Fixing "Windows cannot connect to the domain" Errors

Sometimes, after extended periods of time when a computer which is a member of an Active Directory domain was taken offline and then brought online, or when some sort of cloning or imaging method or even a virtualization software snapshot mechanism was used on a domain member, you may get an error similar to this:

Windows cannot connect to the domain, either because the domain controller is down or otherwise unavailable, or because your computer account was not found. Please try again later. If this message continues to appear, contact your system administrator for assistance.

No matter what you do, you will not be able to log on to the computer by using a domain account. The only possible solution for logging on could be to use a local user account.

Note: In most cases, unless this has been specifically disabled by the administrator, you may be able to log on using a domain user account if you disconnect the network cable from the computer. This will only work if you’re using a user account that has successfully logged on to that computer in the past, and again, unless it has been specifically disabled by the administrator.

Note: If you’ve used a cloning software and cloned a computer that was a member of a domain you should know 2 things:

  1. Never clone a domain member. You now know why.
  2. Never clone a Windows-based computer that is supposed to operate in an Active Directory domain and/or on any type of network, without properly using SYSPREP on the computer PRIOR to cloning it.

After logging on you may see some or all of the following events in the Event Viewer.

NETLOGON 3210

This computer could not authenticate with \\WIN2003-SRV1.petrilabs.local, a Windows domain controller for domain PETRILABS, and therefore this computer might deny logon requests.
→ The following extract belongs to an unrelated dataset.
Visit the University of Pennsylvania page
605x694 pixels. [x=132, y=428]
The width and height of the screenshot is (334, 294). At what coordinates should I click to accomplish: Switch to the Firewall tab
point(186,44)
This inability to authenticate might be caused by another computer on the same network using the same name or the password for this computer account is not recognized. If this message appears again, contact your system administrator.

LSASRV 40961

The Security System could not establish a secured connection with the server cifs/WIN2003-SRV1.petrilabs.local.  No authentication protocol was available.

W32Time 18

The time provider NtpClient failed to establish a trust relationship between this computer and the petrilabs.local domain in order to securely synchronize time. NtpClient will try again in 15 minutes. The error was: The trust relationship between this workstation and the primary domain failed. (0x800706FD)

And possibly others.

So why does this error happen?

The short story is that somehow there is a computer account password mismatch. The Windows-based domain member thinks that its machine account password is something X, while the domain controller believes it to be something Y. Because of this, the computer cannot authenticate itself to the domain controller(s), and thus you get this error. Read my Working with Domain Member Virtual Machines and Snapshots article for one possible reason for this to happen.

How do I fix this error?

Well, there are basically 2 methods of fixing it.

Method #1 – Using the GUI

This method may be the easiest one to perform, and it requires a double reboot of the client computer.
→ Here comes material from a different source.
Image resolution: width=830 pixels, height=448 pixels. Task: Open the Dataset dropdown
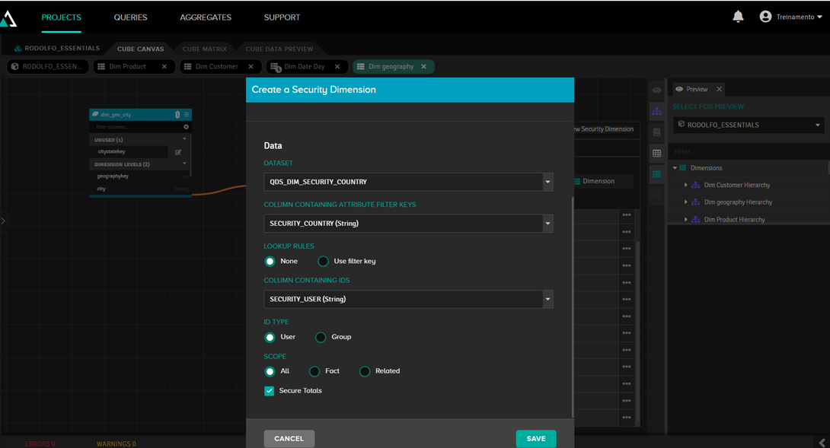coord(547,183)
Note that the following screenshots are taken on a Windows XP Pro machine, but other Microsoft-based operating systems are pretty much similar.

1. Right-click My Computer (or simply Computer in the Start menu, depending on your version of OS), select Properties.

2. In the Computer Name tab, click on the Change button. Then change the Member of option from the AD domain to a Workgroup.

3. Enter a workgroup name. Any name. Press Ok.

4. You’ll be prompted to enter the credentials of a user with administrative rights.

5. You’ll get a confirmation message.

6. You’ll need to reboot the computer.

After rebooting, you need to login locally to the computer, and join it to the domain. Basically, same procedure as above, but if you feel you don’t remember the exact steps please read my Joining a Domain in Windows XP Pro and/or Joining a Domain in Windows 7 articles.

Method #2 – Using the Command Line

You can use the netdom.exe tool from support tools.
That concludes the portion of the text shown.